■ QUOTED TEXT ■
⁂

2.2.3. Three-Dimensional Seepage Experimental Apparatus

This experiment adopts the true triaxial in situ seepage system (as shown in Figure 7) from the State Key Laboratory of Chengdu University of Science and Technology. It mainly consists of a three-dimensional high-pressure injection system, a true triaxial chamber cylinder (10 cm × 10 cm × 10 cm), a high-temperature and high-pressure trace gas and water automatic metering device, and a pressure sensing system. Among them, the large-size true triaxial experimental frame adopts the rigid load applied laterally. According to the force characteristics of the reservoir rock, the porous high-pressure injection system can be servo-boosted by the oil cylinder, and the maximum injection pressure of 70 MPa can be achieved in the X–Y–Z directions. The heating system is electrically heated, and its thermodynamic simulation module can achieve precise temperature control of up to 120 ± 0.5 °C. The high-temperature, high-pressure micro gas and water automatic dosing devices are based on the positive and negative displacement drive weighing method, which can achieve accurate dosing of 1 mL.

2.2.4. Three-Dimensional Seepage Experimental Procedure

The experimental procedure involves the following steps: (1) Dry the core, weigh it, then place it under vacuum to saturate with simulated formation water. (2) Heat the core holder to 105 °C using a thermostat and maintain this temperature for at least 8 h. (3) Apply a confining pressure of 32 MPa to the core while setting the backpressure valve to 31.9 MPa. (4) Adjust the backpressure at the outlet end once pressures at both inlet and outlet stabilize, then gradually decrease the backpressure. (5) Monitor water saturation by weighing rock samples during the displacement process; repeat until no effluent is observed at the outlet. (6) Repeat steps 4–5 until water saturation changes by ≤2% between experimental stages. (7) Split the core along the displacement direction, reconfigure the system for vertical fractured displacement, and repeat steps 1–5.

3. Results

3.1. Pore Structure Variations

3.1.1. Micro-CT Test Results

We identify the pore structure change types by analyzing micro-CT imaging of matrix cores and damaged cores [62]. Figure 8 shows two typical pore structure variants: diameter enlargement in connected pore throats and connectivity conversion of isolated pores. The experimental results of H1 cores from a class of reservoirs used in this experiment were analyzed.
The increase in interconnected pore diameter is primarily attributed to the physical expansion of the pore structure during hydraulic fracturing. Figure 8a shows the pore size distribution and pore-throat geometry of the pre-fractured sample on the left, and the enlarged pore size and pore-throat structure variation on the right (scale is 1 mm). The pore alteration of geometry considerably reduces capillary forces, thereby increasing the formation permeability. In the damage zone, pore radius variations are closely related to rock mechanical properties.

⁂

■ DATASET CONTENT ■
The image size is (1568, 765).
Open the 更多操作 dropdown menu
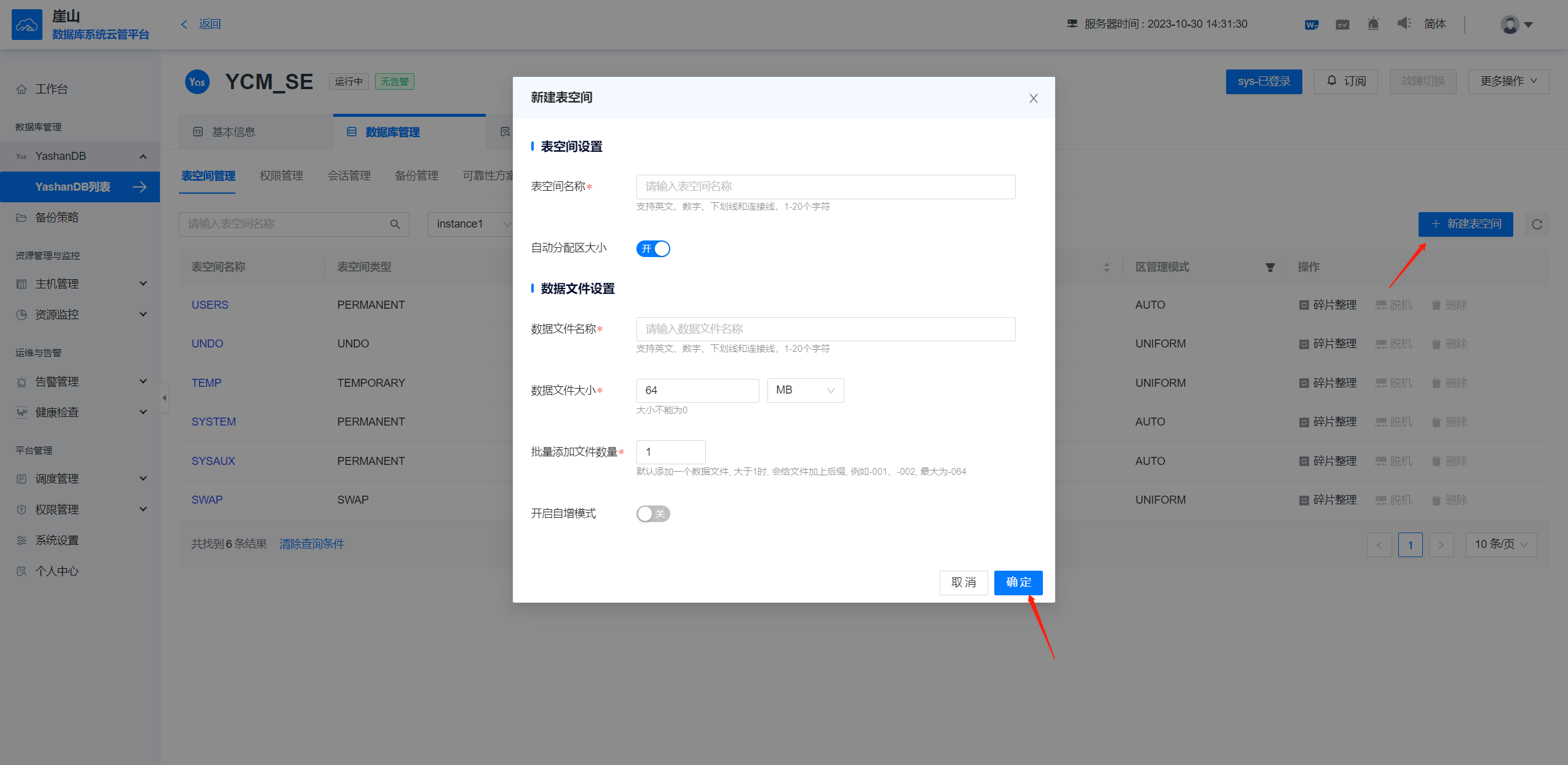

⁂

■ INSTRUCTION 1 ■
From the text on seepage experiments, list the main components of the true triaxial in situ seepage system.
■ INSTRUCTION 2 ■
Rewrite the passage of the text on seepage experiments between "We identify the" and "experiment were analyzed.", inclusive, and replace "matrix cores" with "intact cores".
The material above stands apart from the text on seepage experiments.

■ TASK RESULT 1 ■
- a three-dimensional high-pressure injection system
- a true triaxial chamber cylinder (10 cm × 10 cm × 10 cm)
- a high-temperature and high-pressure trace gas and water automatic metering device
- a pressure sensing system

■ TASK RESULT 2 ■
We identify the pore structure change types by analyzing micro-CT imaging of intact cores and damaged cores [62]. Figure 8 shows two typical pore structure variants: diameter enlargement in connected pore throats and connectivity conversion of isolated pores. The experimental results of H1 cores from a class of reservoirs used in this experiment were analyzed.